The diagnosis makes diabetes a reality for you. With diabetes, experiencing hypoglycemia is usually a risk. Because you’re a diabetic, you must be extra cautious when it comes to what you eat…and how much you exercise. Is there a way to make exercise a regular part of your life without giving hypoglycemia an equally permanent status in your life as well?

Read on and find the answer to that question as well as more valuable information about hypoglycemia and exercise.

Can Exercise Cause Hypoglycemia? YES, but not all the time.

When you exercise for an unusually long time, and you neglect replenishing your glucose production by eating, you’re making yourself increasingly vulnerable to hypoglycemia.

Can You Still Exercise If You Have Diabetes and Hypoglycemia?

Fortunately, we can give you another YES for this question. As long as you observe proper precautions, there’s no reason for you to give up exercising completely.

Firstly, always check your blood glucose. Don’t be lazy about this. Knowing your blood glucose count will help you more accurately estimate just how many minutes you can exercise continuously before you have to eat once more. Your doctor will inform you at what particular level is it considered safe for you to exercise.

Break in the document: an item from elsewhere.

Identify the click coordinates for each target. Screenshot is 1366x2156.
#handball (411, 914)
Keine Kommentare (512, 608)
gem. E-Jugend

If you find out that your glucose level is too high or low, refrain from exercise for the time being. Eat more or less until your glucose level goes back to normal.

Always have little protein snacks with you to ensure that there’s food to grab during emergencies – and yes, hypoglycemia is one of those emergencies.

Avoid exercising in places or settings that have temperatures at the extreme. It can either be too hot or too cold. Both are not beneficial for your health. In such temperatures, your body is unable to absorb insulin properly – and that’s bad news for diabetics, as all of you may already know.

How Will I Know If I’m at Risk of Having Hypoglycemia?

Hypoglycemia’s a silent killer; the symptoms appear gradually, so one moment, you’re feeling great at the treadmill, but the next moment, you’re gasping for a sugar rush. That’s the bad news.

Here’s the good news. Even if the symptoms are subtle, hypoglycemia’s a well-researched and much-studied condition, so most symptoms, if not all, have already been identified. The only thing you should know then is memorize the symptoms. Knowing them will give you enough warning to successfully prevent hypoglycemia from cutting your workout short.

Symptoms of Hypoglycemia:

Growling Stomach – Hunger is the top indication that you’re about to experience hypoglycemia. Rule number one, people: don’t exercise if your stomach isn’t partially full, especially if you’re diabetic as well!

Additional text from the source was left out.